Späte Sperrstunde soll Stadt beleben
Antrag im Gemeinderat auf eine Ausweitung der Außenbewirtschaftung – Anwohner beschweren sich häufig über Ruhestörung
Die Backnanger Innenstadt beleben, so lautet die Forderung, die Charlotte Klinghoffer im Gemeinderat vorbrachte. Ein Anfang wäre, vor allem im Sommer die Sperrstunde zu verlängern. So würden die Straßen belebt und vielleicht auch mehr Gastronomen angelockt, die mit ihren Lokalen die Leerstände füllen.

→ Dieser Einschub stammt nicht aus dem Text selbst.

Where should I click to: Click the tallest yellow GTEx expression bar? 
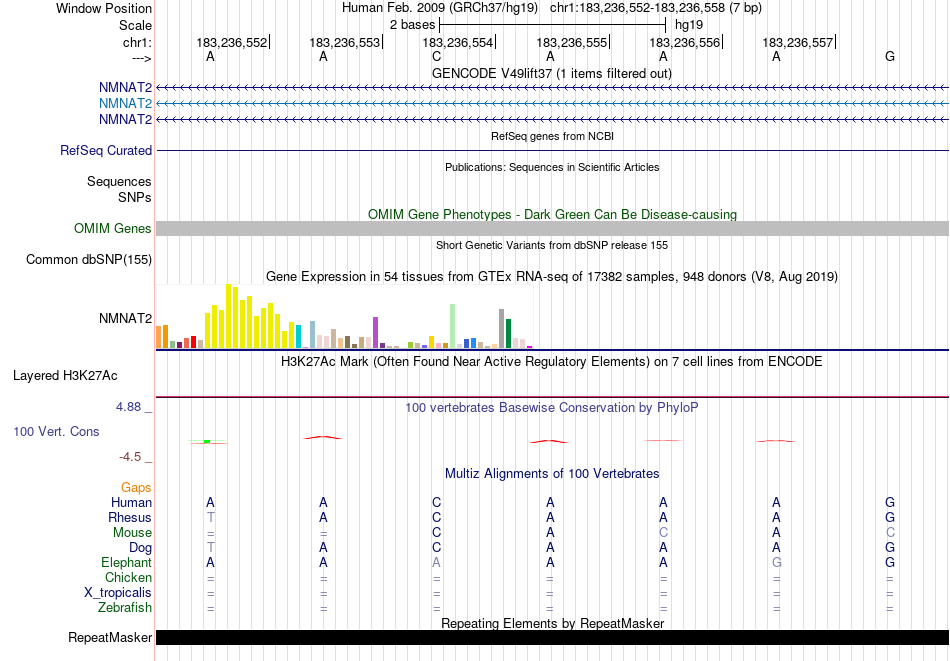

© Pressefotografie Alexander Beche
Länger draußen feiern? Was für Anwohner nicht unbedingt attraktiv klingt, könnte bei Gastronomen die Kassen klingeln lassen und die Stadt zum Lebensmittelpunkt machen. Archivfoto: A. Becher
Von Sarah Schwellinger
BACKNANG. Wie sagt man so schön? Am Ende des Tages werden zu einer bestimmten Zeit die Bürgersteige hochgeklappt. Vor allem im Sommer bedeutet das ein schnelles Aus fürs abendliche Zusammensitzen unter freiem Himmel. Die Sperrstunde ruft, die Gäste müssen entweder in die Gaststätten oder nach Hause – jedenfalls runter von der Straße. Und oft sind damit die Straßen wie leer gefegt. Charlotte Klinghoffer vom Bürgerforum Backnang merkte in einer Sitzung des Gemeinderats an: Die Sperrstunde in der Innenstadt muss verlängert werden. Damit will sie nicht nur etwas gegen den Leerstand tun, sondern gleichzeitig die City wiederbeleben.
Die Bevölkerung wächst und trotzdem schließt Laden um Laden in der Fußgängerzone: „Wir müssen uns darauf einstellen. Wir können den Wandel mit Amazon, Zalando und Co. nicht verhindern.“ Deshalb soll jetzt umgedacht, das Thema von anderer Seite aus beleuchtet werden.
Wo treffen mehr Menschen aufeinander, als beim gemütlichen Beisammensein? Die Stadt soll Treffpunkt und Lebensmittelpunkt werden, an dem man mehr Zeit verbringt, als nur den schnellen Einkauf. „Es ist notwendig, etwas zu tun“, findet Klinghoffer. Das Leben wandle sich und somit müsse sich die Stadt Backnang mit wandeln und zwar hin zur Gastronomie. „Es bringt nichts, wenn wir die leer stehenden Geschäfte schnell mit etwas füllen, das keine Substanz hat und nach zwei Jahren steht der Laden wieder leer.“
Mit Gastronomie könne man das Ganze nachhaltiger gestalten: „Die gutbürgerliche Gastronomie, wie das Markgraf oder der Kunberger, ist überfüllt. Wer nicht reserviert hat, muss mit Wartezeiten rechnen.“ Und auf eben dieses Pferd will die Stadträtin setzen.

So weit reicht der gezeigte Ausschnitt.